[Record set]

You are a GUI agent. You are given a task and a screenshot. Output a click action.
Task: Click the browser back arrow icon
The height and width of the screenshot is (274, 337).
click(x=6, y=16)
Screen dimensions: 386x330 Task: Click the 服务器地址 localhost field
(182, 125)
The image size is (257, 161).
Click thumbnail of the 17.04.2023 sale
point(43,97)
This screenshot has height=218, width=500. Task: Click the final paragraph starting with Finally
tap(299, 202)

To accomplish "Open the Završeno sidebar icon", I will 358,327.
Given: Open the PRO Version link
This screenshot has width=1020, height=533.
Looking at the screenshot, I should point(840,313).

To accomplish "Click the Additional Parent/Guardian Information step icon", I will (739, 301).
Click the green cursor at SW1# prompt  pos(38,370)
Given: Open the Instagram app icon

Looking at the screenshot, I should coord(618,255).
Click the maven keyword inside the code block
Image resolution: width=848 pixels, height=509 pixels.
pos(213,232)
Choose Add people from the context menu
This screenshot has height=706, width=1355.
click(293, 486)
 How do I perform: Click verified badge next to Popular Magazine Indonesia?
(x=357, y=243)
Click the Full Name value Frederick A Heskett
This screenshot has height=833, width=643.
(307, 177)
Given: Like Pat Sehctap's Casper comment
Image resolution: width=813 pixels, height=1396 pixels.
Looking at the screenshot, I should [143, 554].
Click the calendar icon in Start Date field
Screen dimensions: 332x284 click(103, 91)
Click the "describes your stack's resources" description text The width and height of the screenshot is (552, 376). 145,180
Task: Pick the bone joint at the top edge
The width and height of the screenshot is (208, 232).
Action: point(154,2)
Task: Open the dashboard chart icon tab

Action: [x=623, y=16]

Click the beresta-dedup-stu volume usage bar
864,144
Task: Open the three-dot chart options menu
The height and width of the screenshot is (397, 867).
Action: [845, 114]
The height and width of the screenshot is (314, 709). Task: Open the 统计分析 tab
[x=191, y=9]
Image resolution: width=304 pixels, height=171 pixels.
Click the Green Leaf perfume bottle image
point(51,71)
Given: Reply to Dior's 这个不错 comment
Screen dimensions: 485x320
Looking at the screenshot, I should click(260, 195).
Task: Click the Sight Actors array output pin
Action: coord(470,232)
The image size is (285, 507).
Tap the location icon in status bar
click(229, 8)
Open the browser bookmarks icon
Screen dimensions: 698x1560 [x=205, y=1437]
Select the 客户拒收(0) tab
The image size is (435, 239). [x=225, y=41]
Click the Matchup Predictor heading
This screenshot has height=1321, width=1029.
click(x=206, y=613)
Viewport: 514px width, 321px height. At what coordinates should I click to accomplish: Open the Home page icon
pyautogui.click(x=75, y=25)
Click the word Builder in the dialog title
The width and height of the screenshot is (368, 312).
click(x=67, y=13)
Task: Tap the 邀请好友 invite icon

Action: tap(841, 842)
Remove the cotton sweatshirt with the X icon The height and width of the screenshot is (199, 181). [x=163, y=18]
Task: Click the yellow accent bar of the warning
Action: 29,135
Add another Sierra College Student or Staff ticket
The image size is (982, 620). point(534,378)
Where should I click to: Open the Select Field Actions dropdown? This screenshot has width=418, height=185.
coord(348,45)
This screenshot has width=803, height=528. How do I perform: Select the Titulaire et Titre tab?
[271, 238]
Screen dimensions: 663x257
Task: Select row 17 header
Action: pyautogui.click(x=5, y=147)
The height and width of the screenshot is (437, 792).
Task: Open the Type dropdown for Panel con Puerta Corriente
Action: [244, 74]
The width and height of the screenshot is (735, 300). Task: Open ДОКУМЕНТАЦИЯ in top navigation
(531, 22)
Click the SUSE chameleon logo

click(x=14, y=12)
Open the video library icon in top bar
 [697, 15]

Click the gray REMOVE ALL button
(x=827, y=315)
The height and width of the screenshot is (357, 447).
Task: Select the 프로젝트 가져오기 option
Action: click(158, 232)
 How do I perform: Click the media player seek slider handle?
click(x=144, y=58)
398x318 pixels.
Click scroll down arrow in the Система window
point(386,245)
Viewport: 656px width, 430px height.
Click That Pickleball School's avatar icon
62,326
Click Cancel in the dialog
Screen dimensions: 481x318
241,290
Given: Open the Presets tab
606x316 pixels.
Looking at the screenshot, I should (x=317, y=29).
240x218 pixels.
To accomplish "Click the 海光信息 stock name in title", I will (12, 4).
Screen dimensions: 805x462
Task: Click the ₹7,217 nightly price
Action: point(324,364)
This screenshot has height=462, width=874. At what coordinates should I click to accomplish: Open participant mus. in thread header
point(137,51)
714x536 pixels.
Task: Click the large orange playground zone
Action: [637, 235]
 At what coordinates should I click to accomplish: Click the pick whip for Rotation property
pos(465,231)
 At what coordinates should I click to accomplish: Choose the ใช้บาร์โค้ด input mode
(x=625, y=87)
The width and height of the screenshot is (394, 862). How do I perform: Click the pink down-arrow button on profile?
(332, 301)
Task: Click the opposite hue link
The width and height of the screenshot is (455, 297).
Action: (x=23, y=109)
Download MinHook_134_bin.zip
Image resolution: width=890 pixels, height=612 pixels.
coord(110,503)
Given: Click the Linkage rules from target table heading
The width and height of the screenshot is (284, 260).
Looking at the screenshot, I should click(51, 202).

[Exercise] Down to the last line, return the data above exactly.

[Task solution]
You are a GUI agent. You are given a task and a screenshot. Output a click action.
Task: Click the browser back arrow icon
The height and width of the screenshot is (274, 337).
click(x=6, y=16)
Screen dimensions: 386x330 Task: Click the 服务器地址 localhost field
(182, 125)
The image size is (257, 161).
Click thumbnail of the 17.04.2023 sale
point(43,97)
This screenshot has height=218, width=500. Task: Click the final paragraph starting with Finally
tap(299, 202)

To accomplish "Open the Završeno sidebar icon", I will 358,327.
Given: Open the PRO Version link
This screenshot has width=1020, height=533.
Looking at the screenshot, I should point(840,313).

To accomplish "Click the Additional Parent/Guardian Information step icon", I will (739, 301).
Click the green cursor at SW1# prompt  pos(38,370)
Given: Open the Instagram app icon

Looking at the screenshot, I should coord(618,255).
Click the maven keyword inside the code block
Image resolution: width=848 pixels, height=509 pixels.
pos(213,232)
Choose Add people from the context menu
This screenshot has height=706, width=1355.
click(293, 486)
 How do I perform: Click verified badge next to Popular Magazine Indonesia?
(x=357, y=243)
Click the Full Name value Frederick A Heskett
This screenshot has height=833, width=643.
(307, 177)
Given: Like Pat Sehctap's Casper comment
Image resolution: width=813 pixels, height=1396 pixels.
Looking at the screenshot, I should [143, 554].
Click the calendar icon in Start Date field
Screen dimensions: 332x284 click(103, 91)
Click the "describes your stack's resources" description text The width and height of the screenshot is (552, 376). 145,180
Task: Pick the bone joint at the top edge
The width and height of the screenshot is (208, 232).
Action: point(154,2)
Task: Open the dashboard chart icon tab

Action: [x=623, y=16]

Click the beresta-dedup-stu volume usage bar
864,144
Task: Open the three-dot chart options menu
The height and width of the screenshot is (397, 867).
Action: [845, 114]
The height and width of the screenshot is (314, 709). Task: Open the 统计分析 tab
[x=191, y=9]
Image resolution: width=304 pixels, height=171 pixels.
Click the Green Leaf perfume bottle image
point(51,71)
Given: Reply to Dior's 这个不错 comment
Screen dimensions: 485x320
Looking at the screenshot, I should click(260, 195).
Task: Click the Sight Actors array output pin
Action: coord(470,232)
The image size is (285, 507).
Tap the location icon in status bar
click(229, 8)
Open the browser bookmarks icon
Screen dimensions: 698x1560 [x=205, y=1437]
Select the 客户拒收(0) tab
The image size is (435, 239). [x=225, y=41]
Click the Matchup Predictor heading
This screenshot has height=1321, width=1029.
click(x=206, y=613)
Viewport: 514px width, 321px height. At what coordinates should I click to accomplish: Open the Home page icon
pyautogui.click(x=75, y=25)
Click the word Builder in the dialog title
The width and height of the screenshot is (368, 312).
click(x=67, y=13)
Task: Tap the 邀请好友 invite icon

Action: tap(841, 842)
Remove the cotton sweatshirt with the X icon The height and width of the screenshot is (199, 181). [x=163, y=18]
Task: Click the yellow accent bar of the warning
Action: 29,135
Add another Sierra College Student or Staff ticket
The image size is (982, 620). point(534,378)
Where should I click to: Open the Select Field Actions dropdown? This screenshot has width=418, height=185.
coord(348,45)
This screenshot has width=803, height=528. How do I perform: Select the Titulaire et Titre tab?
[271, 238]
Screen dimensions: 663x257
Task: Select row 17 header
Action: pyautogui.click(x=5, y=147)
The height and width of the screenshot is (437, 792).
Task: Open the Type dropdown for Panel con Puerta Corriente
Action: [244, 74]
The width and height of the screenshot is (735, 300). Task: Open ДОКУМЕНТАЦИЯ in top navigation
(531, 22)
Click the SUSE chameleon logo

click(x=14, y=12)
Open the video library icon in top bar
 [697, 15]

Click the gray REMOVE ALL button
(x=827, y=315)
The height and width of the screenshot is (357, 447).
Task: Select the 프로젝트 가져오기 option
Action: click(158, 232)
 How do I perform: Click the media player seek slider handle?
click(x=144, y=58)
398x318 pixels.
Click scroll down arrow in the Система window
point(386,245)
Viewport: 656px width, 430px height.
Click That Pickleball School's avatar icon
62,326
Click Cancel in the dialog
Screen dimensions: 481x318
241,290
Given: Open the Presets tab
606x316 pixels.
Looking at the screenshot, I should (x=317, y=29).
240x218 pixels.
To accomplish "Click the 海光信息 stock name in title", I will (12, 4).
Screen dimensions: 805x462
Task: Click the ₹7,217 nightly price
Action: point(324,364)
This screenshot has height=462, width=874. At what coordinates should I click to accomplish: Open participant mus. in thread header
point(137,51)
714x536 pixels.
Task: Click the large orange playground zone
Action: [637, 235]
 At what coordinates should I click to accomplish: Click the pick whip for Rotation property
pos(465,231)
 At what coordinates should I click to accomplish: Choose the ใช้บาร์โค้ด input mode
(x=625, y=87)
The width and height of the screenshot is (394, 862). How do I perform: Click the pink down-arrow button on profile?
(332, 301)
Task: Click the opposite hue link
The width and height of the screenshot is (455, 297).
Action: (x=23, y=109)
Download MinHook_134_bin.zip
Image resolution: width=890 pixels, height=612 pixels.
coord(110,503)
Given: Click the Linkage rules from target table heading
The width and height of the screenshot is (284, 260).
Looking at the screenshot, I should click(51, 202).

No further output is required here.